Perez v. Mortgage Bankers Association

Barkan Meizlish , May 13, 2015

Under the APA, agencies must provide notice and an opportunity for interested persons to submit written comments prior to making a rule.  In Perez v. Mortgage Bankers Association, the United States Supreme Court considered whether a federal agency must use the Administrative Procedure Act’s (“APA”) “notice–and-comment” procedure before an agency significantly alters an interpretive rule.  At issue in Perez was whether the Department of Labor’s (“DOL”) “flip-flopping” of the application of the administrative exemption to the Fair Labor Standards Act violated the APA.  In 2006, the DOL had issued an opinion letter which stated that salaried mortgage loan officers (“MLOs”) fell under the administrative exemption.  The DOL reversed this position four years later in 2010 when it issued an “Administrator’s Interpretation,” declaring that MLOs did not fall under the exemption and were therefore subject to the FLSA’s minimum wage and overtime protections.  Seeking declaratory and injunctive relief, the Mortgage Bankers Association sued the DOL, claiming that the 2010 Administrator’s Interpretation violated the APA.
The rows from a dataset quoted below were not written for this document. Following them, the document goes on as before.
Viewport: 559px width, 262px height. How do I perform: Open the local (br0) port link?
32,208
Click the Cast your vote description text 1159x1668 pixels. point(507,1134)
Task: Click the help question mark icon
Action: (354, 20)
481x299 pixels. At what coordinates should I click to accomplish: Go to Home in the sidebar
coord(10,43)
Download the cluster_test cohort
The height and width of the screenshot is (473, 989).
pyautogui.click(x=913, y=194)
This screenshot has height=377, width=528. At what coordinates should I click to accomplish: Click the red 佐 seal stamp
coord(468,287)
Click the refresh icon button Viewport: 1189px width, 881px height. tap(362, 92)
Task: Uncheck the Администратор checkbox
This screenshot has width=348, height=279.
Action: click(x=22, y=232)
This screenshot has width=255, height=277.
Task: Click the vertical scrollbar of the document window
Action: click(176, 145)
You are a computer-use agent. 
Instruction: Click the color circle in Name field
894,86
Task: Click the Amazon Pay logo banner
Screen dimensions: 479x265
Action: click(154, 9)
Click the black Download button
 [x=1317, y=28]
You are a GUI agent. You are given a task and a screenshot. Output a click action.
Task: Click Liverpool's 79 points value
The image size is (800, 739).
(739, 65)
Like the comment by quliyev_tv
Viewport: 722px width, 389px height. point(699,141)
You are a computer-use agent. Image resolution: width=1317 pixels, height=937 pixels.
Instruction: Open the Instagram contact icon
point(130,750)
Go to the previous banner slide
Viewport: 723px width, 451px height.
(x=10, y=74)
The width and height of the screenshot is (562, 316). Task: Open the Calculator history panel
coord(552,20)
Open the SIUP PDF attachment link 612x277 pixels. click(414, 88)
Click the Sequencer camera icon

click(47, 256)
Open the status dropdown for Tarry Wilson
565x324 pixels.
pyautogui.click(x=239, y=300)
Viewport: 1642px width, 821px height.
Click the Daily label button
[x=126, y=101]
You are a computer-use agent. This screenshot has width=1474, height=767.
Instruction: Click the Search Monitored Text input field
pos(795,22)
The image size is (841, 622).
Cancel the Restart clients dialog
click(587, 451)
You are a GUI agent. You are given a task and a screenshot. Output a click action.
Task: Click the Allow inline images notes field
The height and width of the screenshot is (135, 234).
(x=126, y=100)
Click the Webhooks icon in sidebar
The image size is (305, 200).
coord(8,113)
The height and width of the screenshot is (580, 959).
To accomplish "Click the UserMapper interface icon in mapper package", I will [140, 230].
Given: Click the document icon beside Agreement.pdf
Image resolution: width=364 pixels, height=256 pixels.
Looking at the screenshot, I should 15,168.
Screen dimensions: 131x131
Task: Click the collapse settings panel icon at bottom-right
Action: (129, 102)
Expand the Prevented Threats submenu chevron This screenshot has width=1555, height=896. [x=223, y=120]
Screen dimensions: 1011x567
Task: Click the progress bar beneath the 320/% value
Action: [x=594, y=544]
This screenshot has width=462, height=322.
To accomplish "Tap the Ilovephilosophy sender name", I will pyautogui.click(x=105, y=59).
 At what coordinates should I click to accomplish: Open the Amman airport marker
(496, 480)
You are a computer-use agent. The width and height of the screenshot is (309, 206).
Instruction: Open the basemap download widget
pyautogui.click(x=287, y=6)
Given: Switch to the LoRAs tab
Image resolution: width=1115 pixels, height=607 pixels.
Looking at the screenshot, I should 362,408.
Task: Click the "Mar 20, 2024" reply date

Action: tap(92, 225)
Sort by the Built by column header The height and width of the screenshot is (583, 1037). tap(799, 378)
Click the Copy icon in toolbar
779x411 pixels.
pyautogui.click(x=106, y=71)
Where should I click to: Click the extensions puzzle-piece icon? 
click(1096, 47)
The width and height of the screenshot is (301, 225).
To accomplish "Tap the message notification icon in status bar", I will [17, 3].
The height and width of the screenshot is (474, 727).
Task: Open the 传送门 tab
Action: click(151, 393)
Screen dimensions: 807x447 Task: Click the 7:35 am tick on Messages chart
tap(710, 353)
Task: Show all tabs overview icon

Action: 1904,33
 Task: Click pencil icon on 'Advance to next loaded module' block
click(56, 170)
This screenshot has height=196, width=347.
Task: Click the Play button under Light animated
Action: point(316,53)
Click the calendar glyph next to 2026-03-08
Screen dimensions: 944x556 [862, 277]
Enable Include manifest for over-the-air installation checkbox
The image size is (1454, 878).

In reversing the D.C. Circuit’s opinion, the Supreme Court differentiated between “legislative rules,” which have the force and effect of law and are subject to the APA’s notice-and-comment procedure, and “interpretative rules,” which do not require the APA’s notice-and-comment procedure.  The Court reasoned that adhering to APA’s requirements for interpretive rules, which provide guidance on an agency’s construction of a statute, would impose greater obligations than what the APA required. This decision greatly impacts federal agency rulemaking by giving agencies more freedom and flexibility to change or clarify their interpretations of the law.